Biodiversity from Field to Plate
At the intersection of agronomy, ecology, and health, Didier Bazile has launched an innovative personal project aimed at creating bread made from a blend of quinoa flours. His dual goal is to preserve quinoa biodiversity and offer consumers a healthy food option. The project was a favorite of the 2020 jury for the Montpellier Innovation Booster.

A bread of exceptional nutritional quality, containing three times more protein than wheat flour bread, all the essential amino acids, and no gluten. Have you been dreaming of this? Didier Bazile has made it a reality. A researcher at CIRAD, he works on preserving the agricultural biodiversity of food crops. “I was working on participatory breeding programs for millet and sorghum in West Africa in the early 2000s, where I helped farmers set up community seed banks,” recalls Didier Bazile. “That’s when I was asked to contribute my expertise on smallholder seed systems for quinoa in the Andes, where biodiversity—still largely unknown—was collapsing.”

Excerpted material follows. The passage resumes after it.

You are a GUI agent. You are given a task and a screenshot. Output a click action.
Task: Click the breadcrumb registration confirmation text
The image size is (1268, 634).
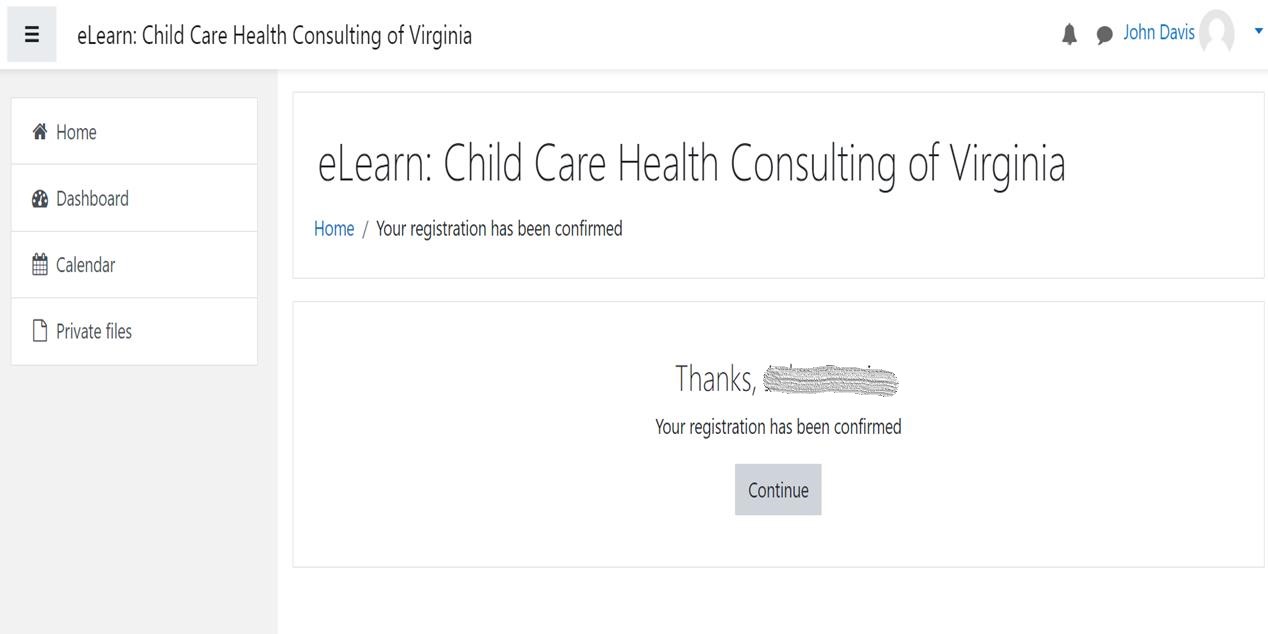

Quinoa actually comprises more than 6,000 heirloom varieties selected by generations of farmers. “Despite this vast biological and cultural diversity, only a tiny fraction of this agricultural heritage is found on our supermarket shelves—reduced to large-grain white quinoa, or at best expanded to three colors, ” laments the specialist. “That’s why I developed a personal project, Quinoa-div, by adopting a holistic approach to agricultural biodiversity to reconnect agriculture, food, and health.”
Preserving biodiversity
To reverse this loss of biodiversity and highlight quinoa’s nutritional value, Didier Bazile decided to create a flour for baking bread, made from a blend of hundreds of quinoa varieties. The problem: it is gluten that gives wheat its bread-making properties, and quinoa, as it happens, contains no gluten. “So we had to find a way to restore that famous bread-making ability to quinoa.” Some processes already exist, but they rely on numerous food additives: “That’s the whole point of the recipe I developed, because it uses no food additives, no eggs, no palm oil, no lactose, and no highly allergenic nuts.” A secret formula, though the researcher confides that it involves an optimized food technology process based on cassava.
Secret recipe
“The end result is a genuine gluten-free bread containing over 75% quinoa, whereas existing products contain no more than 10 to 20%,” says Didier Bazile, a member ofthe Atelier de Claret innovation hub, whose personal project is supported by the AgroValoMED incubator at Montpellier SupAgro. “Quinoa is truly a superfood with exceptional nutritional value; it can even be considered a functional food—a food that heals.” The researcher has also collaborated with the School of Pharmacy to develop a healthy and safe product for people with celiac disease and gluten allergies, who make up 1% of the global population. “Meeting the needs of these celiac patients is a guarantee of quality that allows me to expand my target audience to include the 10% of people with gluten intolerance, as well as the 20% of vegetarians and vegans, and the 30% of organic consumers who demand products with high environmental value in addition to nutritional value,” the specialist emphasizes.
Superfood
Next step: launching the company that will produce this “Baking Quinoa Mix” and distribute it through networks of specialty organic and health food stores, as well as pharmacies. “Starting in the fall of 2021, ” says the researcher, who already has his sights set on developing other quinoa-based products. “I’m already working on another flour mix for baking, and I’m also planning to adapt my Quinoa Mix for pasta, couscous, and 100% quinoa purée.” These are all assets for continuously diversifying in a global quinoa market that continues to grow rapidly.